WHAT TO DO
With images removed, return the whole listing exactly as written.

TASK INPUT

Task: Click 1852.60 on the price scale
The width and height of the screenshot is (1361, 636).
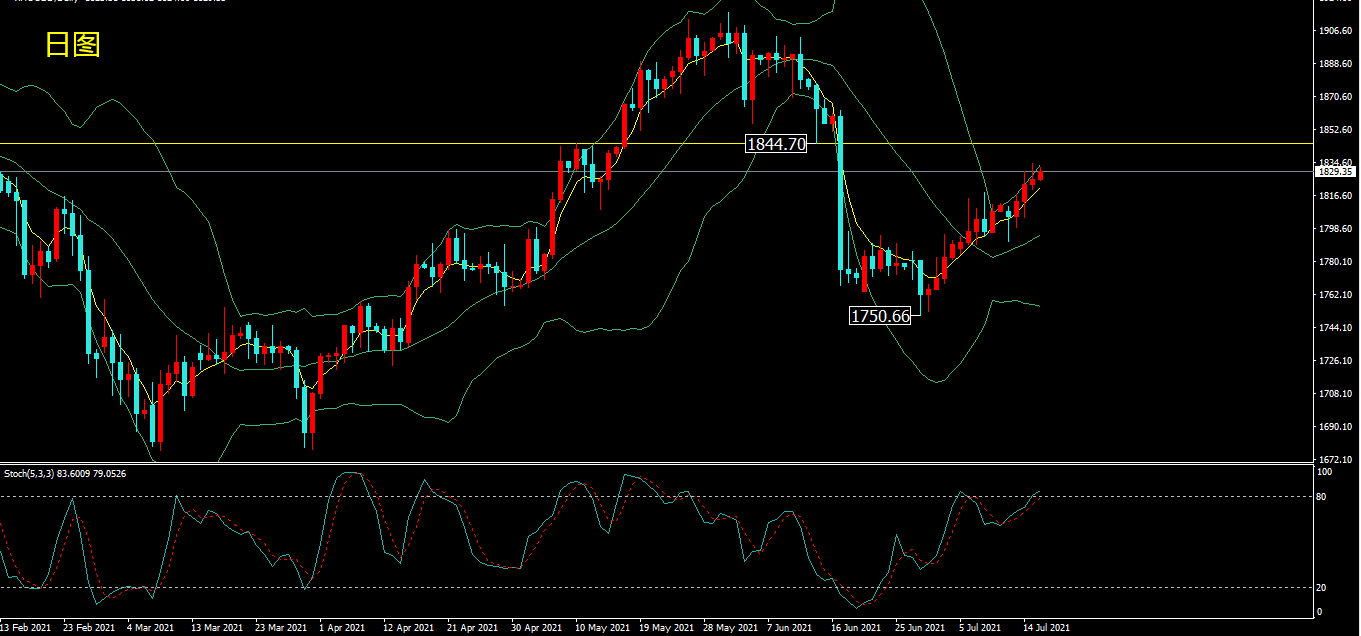Action: coord(1336,130)
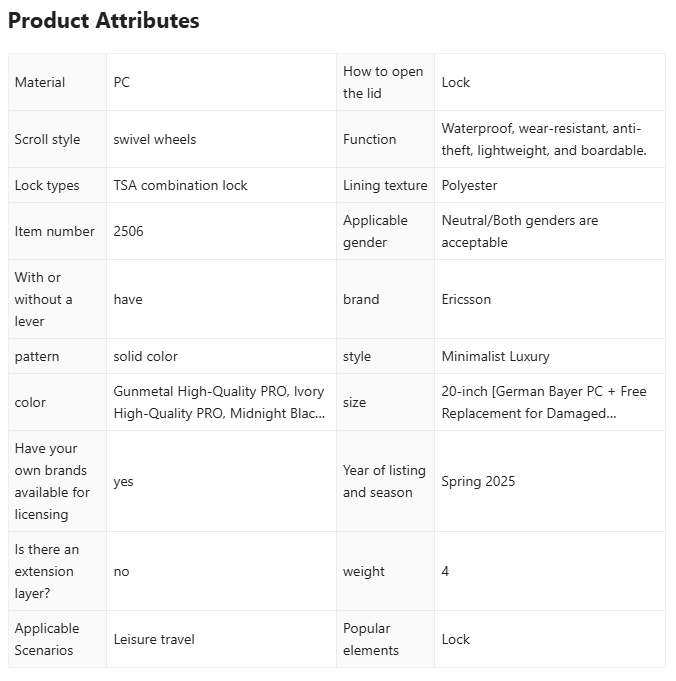Select the solid color pattern value
This screenshot has height=681, width=676.
pos(146,357)
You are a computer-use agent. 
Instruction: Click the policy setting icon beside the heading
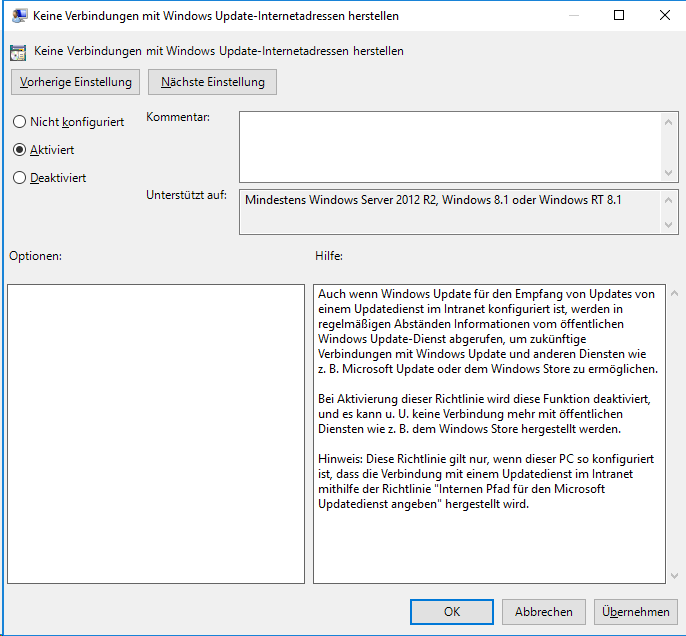[x=18, y=51]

ANSWER BOX
Task: Click 1852.60 on the price scale
The width and height of the screenshot is (1361, 636).
Action: coord(1336,130)
Select the solid color pattern value
This screenshot has height=681, width=676.
pos(146,357)
You are a computer-use agent. 
Instruction: Click the policy setting icon beside the heading
[x=18, y=51]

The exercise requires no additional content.